A small proposal, currently on Kotlin Multiplatfor...
# language-proposals
f
A small proposal, currently on Kotlin Multiplatform if someone wants to define inline classes one has to use @JvmInline annotation on jvm sourcesets and not use it on non-jvm sourcesets which creates an unnecessary platform sourceset split since the code could otherwise be platform agnostic. Since it is an annotation to indicate to the JVM backend to use a specific opitimazation other targets (Kotlin/JS and Kotlin/Native) could just ignore it without throwing an error. (Treat it as a no-op on non-jvm backends) Filed on YouTrack: https://youtrack.jetbrains.com/issue/KT-53404/Treat-JvmInline-annotations-as-no-op-on-non-jvm-backends-for-better-Multiplatform-experience Example on playground: https://pl.kotl.in/R4XMcQfCJ
Copy code
// ^ Try different backends
// v And commenting out or not
// @JvmInline
value class NonEmptyString(val value: String) {
    init {
        require(value.isNotEmpty())
    }
}

fun main() {
    println(NonEmptyString("Hello"))
    try {
        println(NonEmptyString(""))
    } catch(e: Throwable) {
        println("Woops!")
    }
}
j
I like the idea of having a common
@Static
annotation which would map to
@JvmStatic
on Kotlin/JVM, while introducing a similar annotation for Kotlin/Native, maybe
@NativeStatic
. I created this YouTrack for this.
f
Though, that would be slightly different no?
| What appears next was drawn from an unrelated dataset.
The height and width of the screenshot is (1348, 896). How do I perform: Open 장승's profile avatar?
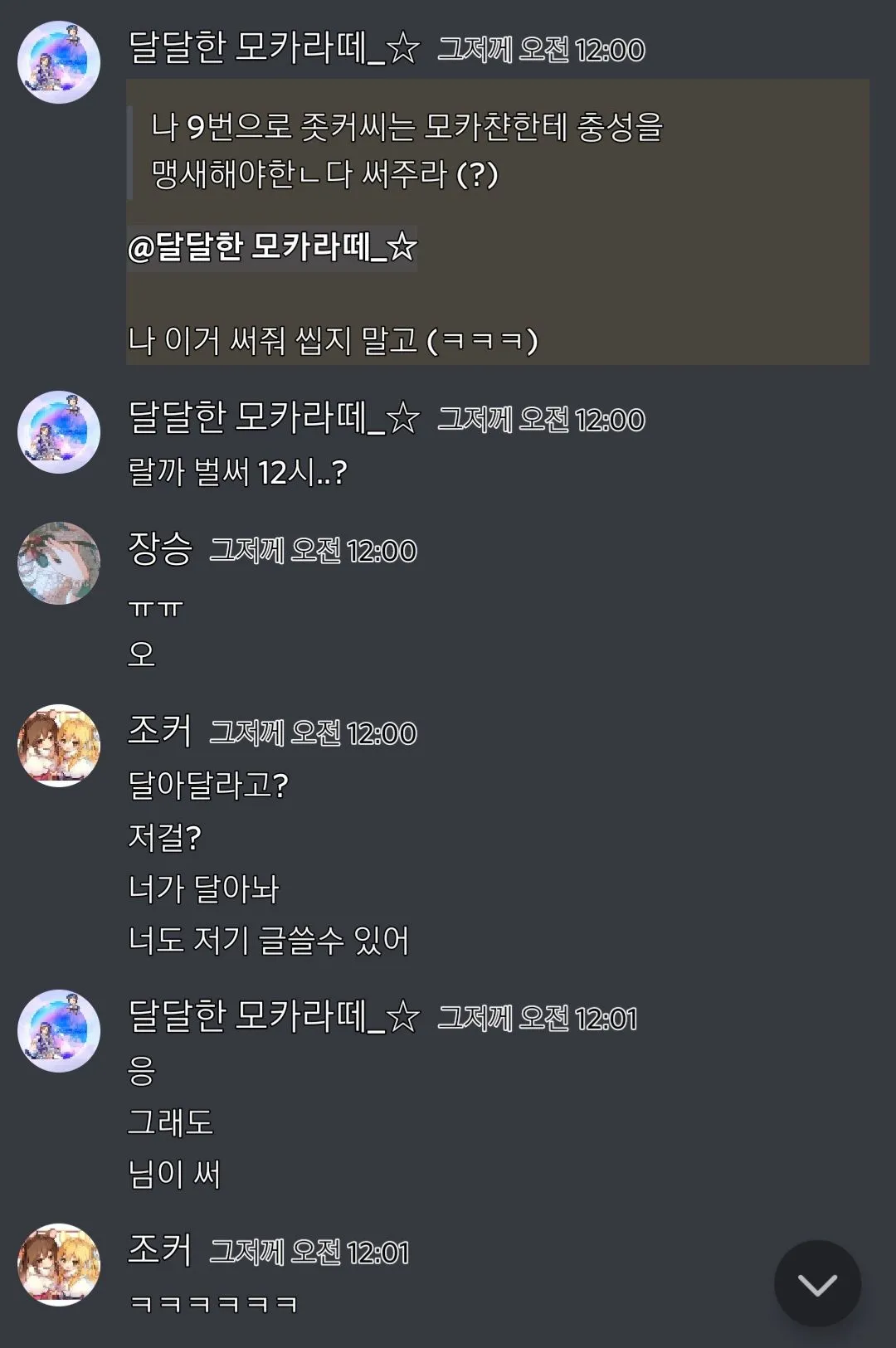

As in even when JvmStatic gets introduced it should also be no-op on non-jvm backends such as Kotlin/Js and Kotlin/Native to avoid having to split those inline into different sourcesets on multiplatform projects.
Ah right, so
@Static
would work on all backends (even non implemented ones in that hypothetical such as Kotlin/JS)
👍 1
t
I think it would be great to have conditional compiling in Kotlin, and you can just
#if JVM
to define anything for just JVM code, and there will be no need to define a common
@Static
👍 1
j
Yeah, similar idea where a common annotation works on all platforms where it has an optimization implementation and where it doesn't, it'd fall back to a no-op.
f
NVM, it is already a no-op, I was missing an import in non-jvm backends.